Repeal attempts have been a near-annual ritual in Tallahassee. Only one repeal bill has reached the governor's desk: in 2021, Gov. Ron DeSantis vetoed SB 54, citing concerns about an explosion of uninsured drivers and a rate spike for Floridians who could not afford bodily injury liability. The 2025 and 2026 attempts followed similar paths and died in committee. Florida Phoenix reported in October 2025 that DeSantis warned legislators against making major changes to auto and homeowners insurance markets while rates were stabilizing.

Looking Ahead

Sen. Grall has now filed PIP repeal bills in three consecutive sessions. The 2027 Florida legislative session begins January 12, 2027, and any new repeal version would need to clear the same three-committee path that stopped SB 522. None of those steps occurred in 2026, so the rules that have governed Florida driving since 1971 remain in force.

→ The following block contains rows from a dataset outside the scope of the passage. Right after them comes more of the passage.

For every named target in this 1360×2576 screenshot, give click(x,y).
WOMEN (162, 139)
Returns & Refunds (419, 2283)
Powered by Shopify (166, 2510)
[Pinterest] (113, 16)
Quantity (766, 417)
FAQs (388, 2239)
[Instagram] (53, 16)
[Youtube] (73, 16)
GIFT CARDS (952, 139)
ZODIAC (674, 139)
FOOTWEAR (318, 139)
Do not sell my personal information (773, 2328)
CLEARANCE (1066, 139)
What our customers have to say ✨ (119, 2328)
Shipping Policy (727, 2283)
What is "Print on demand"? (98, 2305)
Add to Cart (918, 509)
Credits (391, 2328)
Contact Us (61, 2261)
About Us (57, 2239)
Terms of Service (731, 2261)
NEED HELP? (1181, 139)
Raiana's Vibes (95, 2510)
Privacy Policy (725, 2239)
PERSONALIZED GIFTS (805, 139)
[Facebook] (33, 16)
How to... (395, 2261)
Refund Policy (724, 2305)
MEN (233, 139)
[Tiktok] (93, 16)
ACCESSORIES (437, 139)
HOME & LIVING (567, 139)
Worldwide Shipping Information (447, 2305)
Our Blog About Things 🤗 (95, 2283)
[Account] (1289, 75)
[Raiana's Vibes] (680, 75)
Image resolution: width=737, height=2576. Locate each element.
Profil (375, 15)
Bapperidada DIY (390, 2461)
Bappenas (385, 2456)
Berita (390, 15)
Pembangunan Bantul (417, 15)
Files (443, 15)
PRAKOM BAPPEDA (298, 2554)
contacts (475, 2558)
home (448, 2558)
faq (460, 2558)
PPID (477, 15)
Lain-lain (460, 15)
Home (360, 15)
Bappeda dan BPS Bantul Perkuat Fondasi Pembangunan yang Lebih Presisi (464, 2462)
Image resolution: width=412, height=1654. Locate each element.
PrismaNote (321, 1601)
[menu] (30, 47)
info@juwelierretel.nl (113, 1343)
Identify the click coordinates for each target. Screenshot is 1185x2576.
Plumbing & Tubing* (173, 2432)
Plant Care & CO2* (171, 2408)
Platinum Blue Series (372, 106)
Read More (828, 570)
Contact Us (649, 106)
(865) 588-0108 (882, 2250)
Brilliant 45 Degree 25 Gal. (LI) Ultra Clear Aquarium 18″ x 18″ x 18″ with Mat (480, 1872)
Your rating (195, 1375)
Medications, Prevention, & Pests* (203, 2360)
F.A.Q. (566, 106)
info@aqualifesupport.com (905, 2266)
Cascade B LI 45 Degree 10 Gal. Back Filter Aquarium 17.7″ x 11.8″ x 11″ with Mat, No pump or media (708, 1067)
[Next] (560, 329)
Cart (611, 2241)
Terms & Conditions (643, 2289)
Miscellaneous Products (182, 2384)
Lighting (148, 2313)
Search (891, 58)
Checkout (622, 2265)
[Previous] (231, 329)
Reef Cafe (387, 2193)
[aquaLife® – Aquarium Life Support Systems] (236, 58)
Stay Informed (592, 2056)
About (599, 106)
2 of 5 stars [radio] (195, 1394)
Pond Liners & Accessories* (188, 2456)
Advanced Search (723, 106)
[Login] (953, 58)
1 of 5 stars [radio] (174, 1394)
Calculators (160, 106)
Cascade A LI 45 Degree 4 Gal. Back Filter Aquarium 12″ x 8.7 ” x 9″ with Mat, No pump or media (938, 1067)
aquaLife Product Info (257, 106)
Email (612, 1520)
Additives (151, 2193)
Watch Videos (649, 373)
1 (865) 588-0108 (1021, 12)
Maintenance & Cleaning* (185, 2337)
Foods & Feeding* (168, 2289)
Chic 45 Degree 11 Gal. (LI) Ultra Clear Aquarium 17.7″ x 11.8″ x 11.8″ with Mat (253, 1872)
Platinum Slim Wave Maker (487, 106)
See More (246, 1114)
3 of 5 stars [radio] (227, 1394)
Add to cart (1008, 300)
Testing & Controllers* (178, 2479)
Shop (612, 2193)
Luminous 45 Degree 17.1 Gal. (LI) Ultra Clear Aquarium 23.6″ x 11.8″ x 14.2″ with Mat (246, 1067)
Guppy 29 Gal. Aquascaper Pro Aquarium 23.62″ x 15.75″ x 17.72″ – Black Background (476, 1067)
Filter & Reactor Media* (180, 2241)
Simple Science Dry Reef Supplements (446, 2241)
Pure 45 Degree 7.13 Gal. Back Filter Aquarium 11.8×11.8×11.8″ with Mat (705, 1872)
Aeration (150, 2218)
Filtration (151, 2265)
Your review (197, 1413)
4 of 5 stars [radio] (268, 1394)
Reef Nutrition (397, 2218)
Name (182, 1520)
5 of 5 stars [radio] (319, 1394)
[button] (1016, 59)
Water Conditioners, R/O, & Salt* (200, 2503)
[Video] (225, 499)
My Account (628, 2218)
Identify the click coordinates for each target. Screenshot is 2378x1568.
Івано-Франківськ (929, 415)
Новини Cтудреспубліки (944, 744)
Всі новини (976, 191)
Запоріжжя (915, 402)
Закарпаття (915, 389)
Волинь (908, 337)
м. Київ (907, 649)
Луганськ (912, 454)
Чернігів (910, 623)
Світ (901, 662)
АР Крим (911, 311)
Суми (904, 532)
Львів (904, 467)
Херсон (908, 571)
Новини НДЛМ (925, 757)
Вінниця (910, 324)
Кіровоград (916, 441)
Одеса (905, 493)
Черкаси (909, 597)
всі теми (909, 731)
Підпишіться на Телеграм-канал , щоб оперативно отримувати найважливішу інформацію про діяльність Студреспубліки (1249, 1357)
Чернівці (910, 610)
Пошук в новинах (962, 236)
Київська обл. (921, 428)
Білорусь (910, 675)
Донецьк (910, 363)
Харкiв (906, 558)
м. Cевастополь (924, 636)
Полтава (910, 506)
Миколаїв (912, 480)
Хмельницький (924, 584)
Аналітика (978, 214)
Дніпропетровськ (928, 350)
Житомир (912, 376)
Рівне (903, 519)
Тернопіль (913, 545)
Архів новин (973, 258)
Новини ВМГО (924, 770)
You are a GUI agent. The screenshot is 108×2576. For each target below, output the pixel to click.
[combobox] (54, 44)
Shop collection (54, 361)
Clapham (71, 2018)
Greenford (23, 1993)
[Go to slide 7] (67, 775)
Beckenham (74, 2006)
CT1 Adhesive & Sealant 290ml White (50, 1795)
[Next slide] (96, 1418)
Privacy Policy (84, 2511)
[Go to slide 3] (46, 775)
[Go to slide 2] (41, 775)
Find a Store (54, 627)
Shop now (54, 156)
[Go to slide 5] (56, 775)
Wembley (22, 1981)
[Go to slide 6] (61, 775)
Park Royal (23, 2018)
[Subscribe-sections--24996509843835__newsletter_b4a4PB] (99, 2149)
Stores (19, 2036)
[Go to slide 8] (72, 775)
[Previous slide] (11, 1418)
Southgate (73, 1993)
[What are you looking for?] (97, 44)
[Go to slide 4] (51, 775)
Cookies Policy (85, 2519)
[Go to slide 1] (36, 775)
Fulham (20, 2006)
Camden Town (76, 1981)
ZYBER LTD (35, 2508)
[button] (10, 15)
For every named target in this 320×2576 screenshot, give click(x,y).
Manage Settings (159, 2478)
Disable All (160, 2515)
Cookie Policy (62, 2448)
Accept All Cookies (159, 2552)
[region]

Drivers tracking how rates are shifting in 2026 can read our coverage of Florida's 8% rate cuts taking effect this year, or compare requirements across all states through our car insurance hub. For a contrast on the only state with higher average premiums than Florida, our Michigan no-fault reform analysis shows what an 18% rate cut from a successful PIP overhaul looks like in practice.

Frequently Asked Questions

Was Florida's PIP no-fault law repealed in 2026?

No. SB 522 died in the Senate Banking and Insurance committee on March 13, 2026, and no other repeal bill cleared the legislature. The 1971 Personal Injury Protection statute remains the law of the state.

What does Florida law require right now?

Every registered Florida vehicle must carry $10,000 in Personal Injury Protection and $10,000 in Property Damage Liability. PIP pays 80% of medical bills and 60% of lost wages up to the $10,000 cap, regardless of fault.

What was the proposed effective date in SB 522?

The bill text proposed January 1, 2027, not the July 1, 2026 date circulating in AI search results and law firm blog posts.

Why are AI search tools saying the law changed?

AI Overviews and similar tools summarized law firm blog posts that described pending repeal efforts in present tense. When those bills died, the blog pages stayed indexed, so AI tools repeated the outdated claims as fact.

How can I verify a Florida bill's status myself?

Search the bill number at flsenate.gov or check legiscan.com, which labels bills as introduced, engrossed, enrolled, vetoed, or died. Any bill marked "Died" did not become law.